Figure 8 shows the differential wavelength (i.e., λ_L − λ_S) of the cascaded MZI temperature sensor as a function of the temperature in the case of temperature cycling from 22 to 29 °C. It can be seen that the data could be well fitted by linear functions. It is obvious that the cascaded MZI temperature sensor exhibits greatly enhanced temperature sensitivities of −24.86 nm/°C and −24.74 nm/°C in the heating and cooling processes, respectively, based on wavelength differential detection. The temperature sensitivities are almost twice that of a single MZI temperature sensor [25,26]. Hence, a highly sensitive MZI temperature sensor could be obtained based on cascading and wavelength differential detection. Moreover, it should be noted that a narrow temperature range of 22–29 °C was performed in the experiment. However, the operating temperature range of the proposed cascaded MZI temperature sensor could be further extended to a wider range from −80 to 70 °C by using a broadband OSA or an intensity demodulation method [25].

4. Conclusions

We have proposed and demonstrated a highly sensitive temperature sensor by cascading two UV-curable polymer-infiltrated MZIs operating near the DTP. The effects of the length and the bending way of transmission SMF between the first and the second MZI were studied. After optimizing these parameters, a cascaded MZI temperature sensor without multimode interference noises in the transmission spectrum was obtained.

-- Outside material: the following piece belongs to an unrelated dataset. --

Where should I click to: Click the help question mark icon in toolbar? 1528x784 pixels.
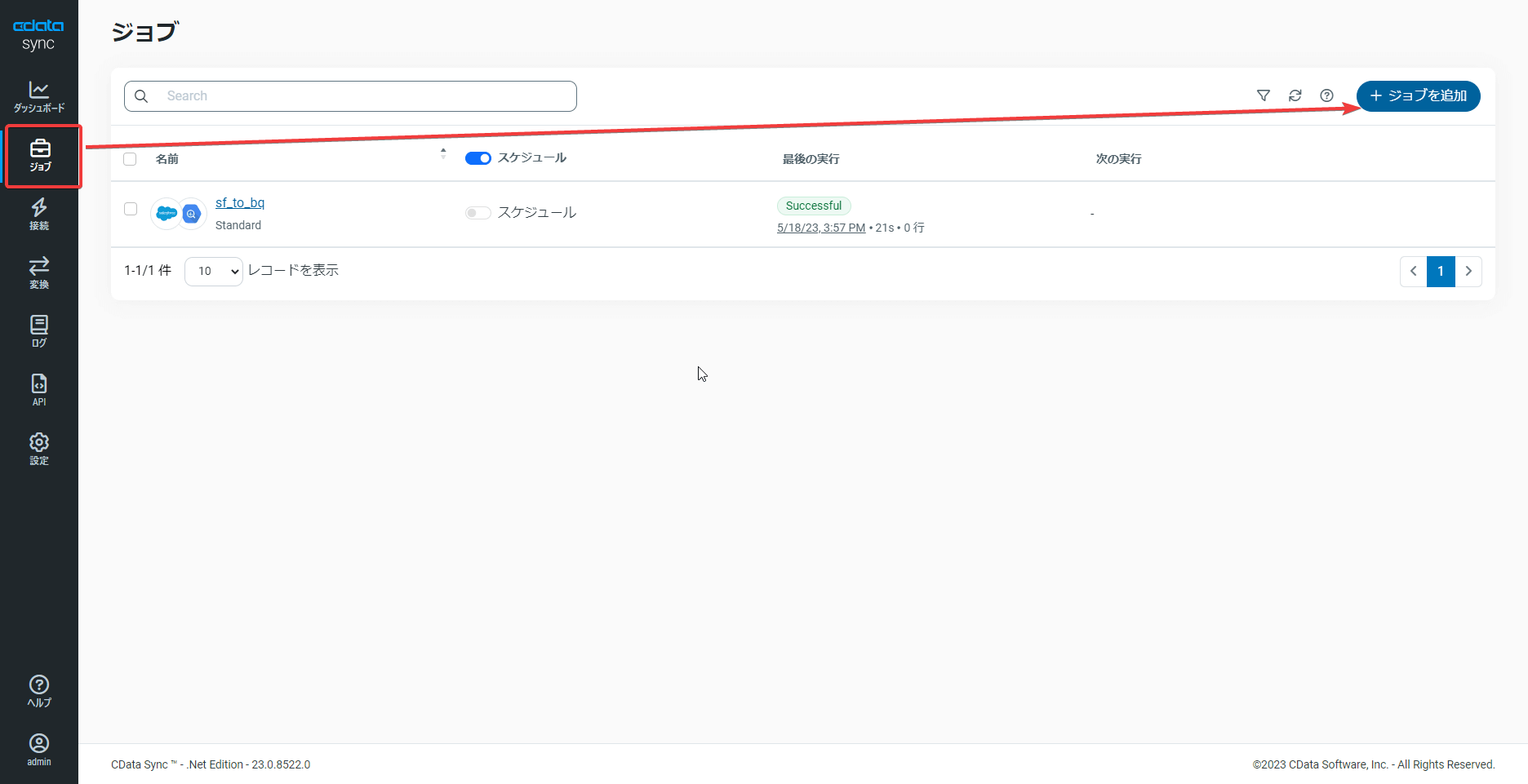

The temperature test showed such a cascaded MZI temperature sensor has a greatly enhanced temperature sensitivity of −24.86 nm/°C, based on wavelength differential detection. Hence, the simple fabrication process, compact size, and ultrahigh temperature sensitivity of the proposed cascaded MZI-based temperature sensor would make it eminently suitable for utilization for high-accuracy temperature measurements in biomedical, oceanographic, and photovoltaic applications.